次の項以降では、アメリカ進出に関する概要をご説明いたします。
2. アメリカ進出で現地法人を設立する2つの方法「Corporation」と「LLC(Limited Liability Corporation)」
この項からは、日本企業がカリフォルニアに進出する際の基本的な3つの事業形態である「現地法人」「支店」「駐在員事務所」について順次解説していきます。
まずは1つめのアメリカ進出形態である「現地法人」について見ていきましょう。
「Corporation」と「LLC(Limited Liability Corporation)」とは?
アメリカ進出で現地法人を設立する場合、株式会社(Corporation)は、C-CorporationとS-Corporationの2種類に分かれます。
まず「C-Corporation」とは、日本の株式会社に該当し、最も一般的な進出方法です。株主(Shareholder)、取締役(Director)、役員(Officer)から構成されます。
通常、日本の法人が親会社となり、アメリカに子会社を設立します。アメリカでは連邦制度が採用されているため、設立する州の会社法が適用されます。
設立州以外で事業を行う場合は、事業を営む州で別途、法人の事業登録(Business Registration)が必要です。また、連邦税、州税、ローカル税を支払う義務があります。
次に「S-Corporation」は小規模法人とされ、個人経営の企業が主です。株主の上限や制約が多く、非居住者は設立できないため、日本企業がこの形態を選ぶことは少ないでしょう。

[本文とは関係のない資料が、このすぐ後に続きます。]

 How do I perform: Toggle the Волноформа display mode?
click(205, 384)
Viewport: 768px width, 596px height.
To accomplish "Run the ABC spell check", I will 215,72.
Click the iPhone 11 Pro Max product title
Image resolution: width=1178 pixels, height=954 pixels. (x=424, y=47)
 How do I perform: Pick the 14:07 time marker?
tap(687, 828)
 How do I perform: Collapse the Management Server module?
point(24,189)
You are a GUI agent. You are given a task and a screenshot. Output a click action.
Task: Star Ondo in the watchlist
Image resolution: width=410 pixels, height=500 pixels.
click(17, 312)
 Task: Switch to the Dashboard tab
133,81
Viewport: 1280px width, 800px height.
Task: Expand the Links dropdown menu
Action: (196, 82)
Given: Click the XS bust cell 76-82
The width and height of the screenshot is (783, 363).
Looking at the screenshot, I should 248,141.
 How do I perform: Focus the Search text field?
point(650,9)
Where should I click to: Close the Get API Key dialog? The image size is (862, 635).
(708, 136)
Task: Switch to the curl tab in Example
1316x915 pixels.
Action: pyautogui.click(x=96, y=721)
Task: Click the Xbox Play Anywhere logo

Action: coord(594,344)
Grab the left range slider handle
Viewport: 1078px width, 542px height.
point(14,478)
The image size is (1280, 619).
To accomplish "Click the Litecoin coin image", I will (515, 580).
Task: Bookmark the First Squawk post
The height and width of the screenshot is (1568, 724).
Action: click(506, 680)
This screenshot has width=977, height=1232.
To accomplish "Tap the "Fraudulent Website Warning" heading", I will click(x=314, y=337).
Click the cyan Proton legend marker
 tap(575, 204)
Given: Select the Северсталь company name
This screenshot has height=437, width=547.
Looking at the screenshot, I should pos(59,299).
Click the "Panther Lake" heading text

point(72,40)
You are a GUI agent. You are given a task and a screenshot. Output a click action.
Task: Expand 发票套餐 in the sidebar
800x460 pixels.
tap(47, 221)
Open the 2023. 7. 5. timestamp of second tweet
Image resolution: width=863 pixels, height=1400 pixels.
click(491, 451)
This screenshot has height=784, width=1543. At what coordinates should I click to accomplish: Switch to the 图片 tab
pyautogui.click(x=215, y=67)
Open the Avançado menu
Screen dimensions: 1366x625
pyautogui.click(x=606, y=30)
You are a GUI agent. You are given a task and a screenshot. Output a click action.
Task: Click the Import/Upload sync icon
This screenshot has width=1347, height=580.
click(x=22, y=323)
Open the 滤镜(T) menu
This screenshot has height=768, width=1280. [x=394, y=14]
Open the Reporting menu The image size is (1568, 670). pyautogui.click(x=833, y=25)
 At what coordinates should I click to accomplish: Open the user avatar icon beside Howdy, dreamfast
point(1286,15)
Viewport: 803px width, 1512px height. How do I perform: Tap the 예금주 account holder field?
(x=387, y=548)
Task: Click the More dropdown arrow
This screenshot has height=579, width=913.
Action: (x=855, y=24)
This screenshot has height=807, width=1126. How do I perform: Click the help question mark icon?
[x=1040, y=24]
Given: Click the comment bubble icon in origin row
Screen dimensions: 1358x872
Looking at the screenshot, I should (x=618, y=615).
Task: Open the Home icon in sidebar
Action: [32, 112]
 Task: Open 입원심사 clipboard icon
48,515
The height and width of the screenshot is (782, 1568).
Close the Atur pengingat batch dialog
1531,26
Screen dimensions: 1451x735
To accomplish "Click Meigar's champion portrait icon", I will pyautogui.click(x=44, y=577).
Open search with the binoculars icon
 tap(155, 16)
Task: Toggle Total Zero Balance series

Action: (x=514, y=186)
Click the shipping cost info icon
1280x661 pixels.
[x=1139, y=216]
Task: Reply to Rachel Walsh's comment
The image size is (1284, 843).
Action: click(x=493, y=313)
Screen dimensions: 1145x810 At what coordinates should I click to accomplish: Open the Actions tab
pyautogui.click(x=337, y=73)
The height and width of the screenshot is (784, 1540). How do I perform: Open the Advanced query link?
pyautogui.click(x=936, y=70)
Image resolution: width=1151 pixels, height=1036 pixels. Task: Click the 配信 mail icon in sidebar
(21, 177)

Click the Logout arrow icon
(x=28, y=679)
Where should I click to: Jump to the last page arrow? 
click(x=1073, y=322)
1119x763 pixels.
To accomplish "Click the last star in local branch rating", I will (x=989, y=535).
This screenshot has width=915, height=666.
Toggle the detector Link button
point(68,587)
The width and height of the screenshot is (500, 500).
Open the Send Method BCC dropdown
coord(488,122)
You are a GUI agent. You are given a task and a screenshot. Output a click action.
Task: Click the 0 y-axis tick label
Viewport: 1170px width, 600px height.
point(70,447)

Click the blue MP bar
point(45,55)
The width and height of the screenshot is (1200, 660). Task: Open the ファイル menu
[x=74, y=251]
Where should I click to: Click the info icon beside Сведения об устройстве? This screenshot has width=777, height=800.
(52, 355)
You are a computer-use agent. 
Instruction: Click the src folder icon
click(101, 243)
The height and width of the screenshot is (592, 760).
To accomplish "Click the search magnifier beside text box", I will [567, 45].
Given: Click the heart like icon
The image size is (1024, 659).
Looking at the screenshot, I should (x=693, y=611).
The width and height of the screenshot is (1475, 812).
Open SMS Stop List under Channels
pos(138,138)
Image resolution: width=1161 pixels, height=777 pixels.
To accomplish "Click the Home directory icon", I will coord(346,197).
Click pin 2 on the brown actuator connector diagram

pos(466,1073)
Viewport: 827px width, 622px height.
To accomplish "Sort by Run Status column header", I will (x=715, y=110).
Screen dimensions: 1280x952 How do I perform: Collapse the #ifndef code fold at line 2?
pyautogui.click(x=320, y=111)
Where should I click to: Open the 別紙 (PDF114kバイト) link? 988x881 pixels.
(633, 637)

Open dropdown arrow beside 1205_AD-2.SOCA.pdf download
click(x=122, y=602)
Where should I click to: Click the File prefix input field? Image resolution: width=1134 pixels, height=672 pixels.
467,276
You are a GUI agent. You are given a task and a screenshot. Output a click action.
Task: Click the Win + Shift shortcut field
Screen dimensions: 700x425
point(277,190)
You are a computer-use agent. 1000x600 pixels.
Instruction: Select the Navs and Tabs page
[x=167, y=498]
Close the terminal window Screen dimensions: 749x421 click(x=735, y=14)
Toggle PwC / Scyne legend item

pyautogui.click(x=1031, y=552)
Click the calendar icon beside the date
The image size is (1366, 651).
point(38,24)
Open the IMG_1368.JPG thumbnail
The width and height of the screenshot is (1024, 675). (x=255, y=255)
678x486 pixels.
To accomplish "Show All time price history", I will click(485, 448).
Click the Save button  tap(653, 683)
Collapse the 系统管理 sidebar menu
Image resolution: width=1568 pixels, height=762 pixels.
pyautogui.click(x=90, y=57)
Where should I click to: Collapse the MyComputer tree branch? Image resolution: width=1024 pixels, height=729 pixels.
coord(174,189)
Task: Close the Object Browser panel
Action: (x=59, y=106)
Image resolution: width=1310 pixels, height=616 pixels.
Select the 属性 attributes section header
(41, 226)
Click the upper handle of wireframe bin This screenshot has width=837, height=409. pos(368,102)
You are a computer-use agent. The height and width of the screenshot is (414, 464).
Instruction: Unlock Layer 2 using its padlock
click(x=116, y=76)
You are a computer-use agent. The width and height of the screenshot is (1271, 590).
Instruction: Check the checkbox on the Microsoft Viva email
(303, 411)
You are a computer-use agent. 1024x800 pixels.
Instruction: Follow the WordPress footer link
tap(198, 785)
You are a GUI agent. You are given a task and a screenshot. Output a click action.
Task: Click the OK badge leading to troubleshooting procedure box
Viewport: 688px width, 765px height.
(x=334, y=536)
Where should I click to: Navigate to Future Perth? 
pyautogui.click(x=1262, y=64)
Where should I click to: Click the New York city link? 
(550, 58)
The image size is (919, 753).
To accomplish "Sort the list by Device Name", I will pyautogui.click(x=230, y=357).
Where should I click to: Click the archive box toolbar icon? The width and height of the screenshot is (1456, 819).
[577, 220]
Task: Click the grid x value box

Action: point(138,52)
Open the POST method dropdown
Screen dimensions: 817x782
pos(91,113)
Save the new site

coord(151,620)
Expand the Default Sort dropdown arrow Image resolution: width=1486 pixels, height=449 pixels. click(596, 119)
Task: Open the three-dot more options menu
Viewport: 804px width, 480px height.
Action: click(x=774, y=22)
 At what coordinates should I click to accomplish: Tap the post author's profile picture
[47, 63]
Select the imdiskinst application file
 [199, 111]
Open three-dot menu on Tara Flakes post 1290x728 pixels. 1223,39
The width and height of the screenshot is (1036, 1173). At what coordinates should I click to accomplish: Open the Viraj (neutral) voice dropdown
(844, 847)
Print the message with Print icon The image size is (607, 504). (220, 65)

株式会社(Corporation)のメリットとデメリット
ここからは、株式会社(Corporation)のメリットとデメリットについて解説します。
まず株式会社(Corporation)のメリットとしては、親会社とは別の法人格を持つため親会社が子会社の行為に対して法的責任を直接負うリスクが低いこと、株式を発行できるため資金調達が容易であり、信頼性が高く多くの投資家や取引先に受け入れられやすい点が挙げられます。
一方、デメリットとしては、設立や運営に多くの手続きが必要で費用がかかること、法人税と配当時の個人所得税の二重課税のリスクがあること、取締役会の開催や議事録の作成など管理が複雑で手間がかかることが挙げられます。
LLC(Limited Liability Corporation)のメリットとデメリット
続いては、LLC(Limited Liability Corporation)のメリットとデメリットです。
LLC(Limited Liability Corporation)のメリットとしては、運営契約に基づいて柔軟な運営が可能であること、法人税を支払う必要がなく利益がメンバーの個人所得として課税されるため二重課税を避けられること、メンバーが出資額の範囲内で責任を負うため個人資産を保護できることが挙げられます。
しかし、デメリットとしては、株式を発行できないため資本調達が難しいこと、小規模な企業に向いており大規模な事業展開や他州への進出には不向きであること、一部の投資家や取引先からの信頼性に欠けることが挙げられます。
3. アメリカ支店を設立する基礎知識と雇用形態
続いては2つめのアメリカ進出形態である「支店」について解説します。
アメリカ支店を設立する基礎知識
アメリカで支店を置く場合、まず現地法人を設立する必要があります。その後、多くの場合、現地法人を設立した州とは異なる州に支店を置くことになります。この場合、「州外登録」という手続きが必要です。
州外登録を行うためには、「事業を営むこと(Doing Business)」に該当する必要があります。この定義や運用は各州で異なりますが、一般的には以下のような基準が適用されます。
1.オフィス、工場、お店などの施設を置くこと
2.倉庫や在庫を保有していること
3.従業員を雇っていること(リモートワークの従業員も含む)
支店で雇用される者の雇用形態は2種類「従業員(Employee)」と「独立請負人(Independent Contractor)」
支店で働く者には、従業員(Employee)と独立請負人(Independent Contractor)の2種類があります。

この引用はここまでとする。